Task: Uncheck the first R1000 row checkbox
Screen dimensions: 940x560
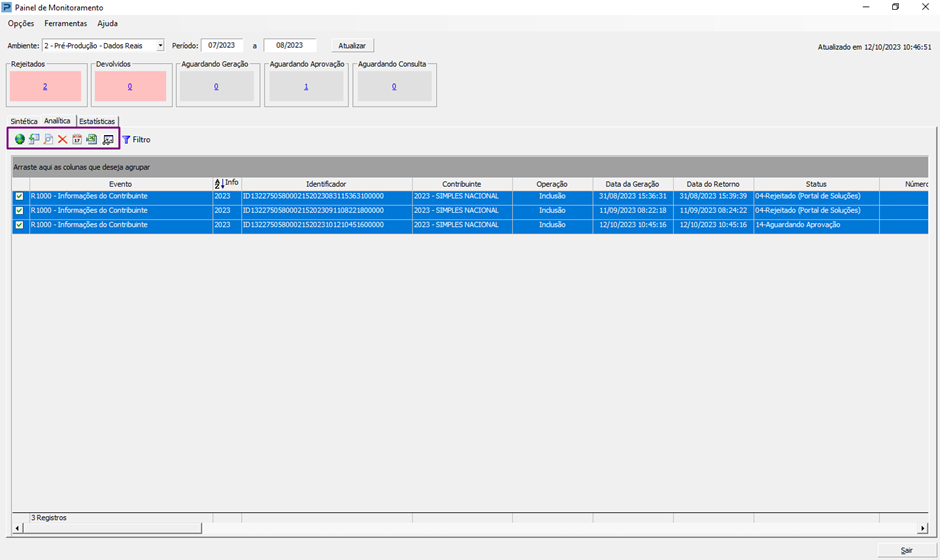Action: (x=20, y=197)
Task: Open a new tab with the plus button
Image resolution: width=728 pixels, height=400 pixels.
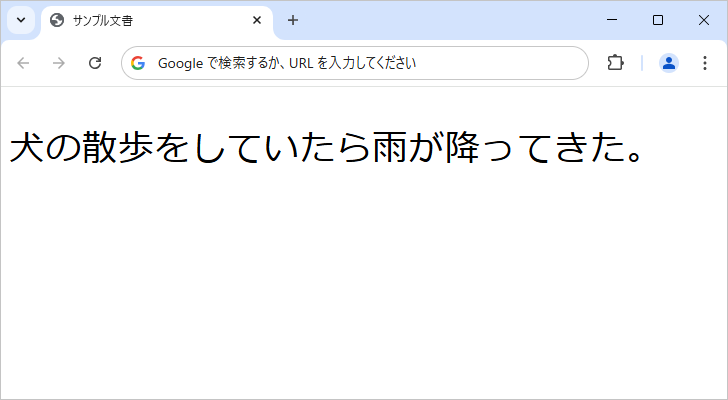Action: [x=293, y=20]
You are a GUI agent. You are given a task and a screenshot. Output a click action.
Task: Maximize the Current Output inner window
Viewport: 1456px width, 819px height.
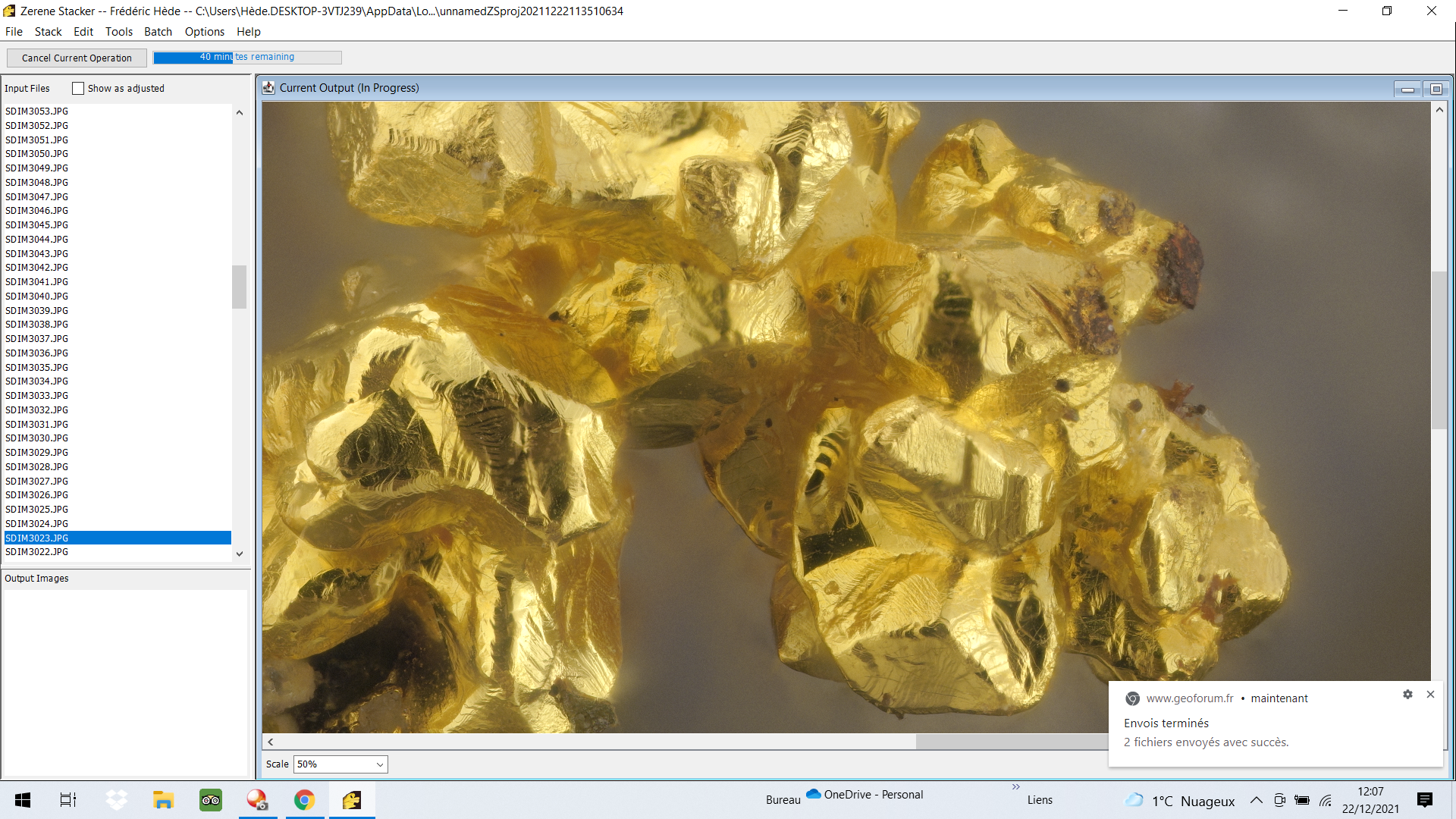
--
- [Task requirements]: Return the entries unchanged, save for the pictures, which do not belong in the copy.

- [Solution below]:
Task: Uncheck the first R1000 row checkbox
Screen dimensions: 940x560
Action: (x=20, y=197)
Task: Open a new tab with the plus button
Image resolution: width=728 pixels, height=400 pixels.
Action: [x=293, y=20]
You are a GUI agent. You are given a task and a screenshot. Output a click action.
Task: Maximize the Current Output inner window
Viewport: 1456px width, 819px height.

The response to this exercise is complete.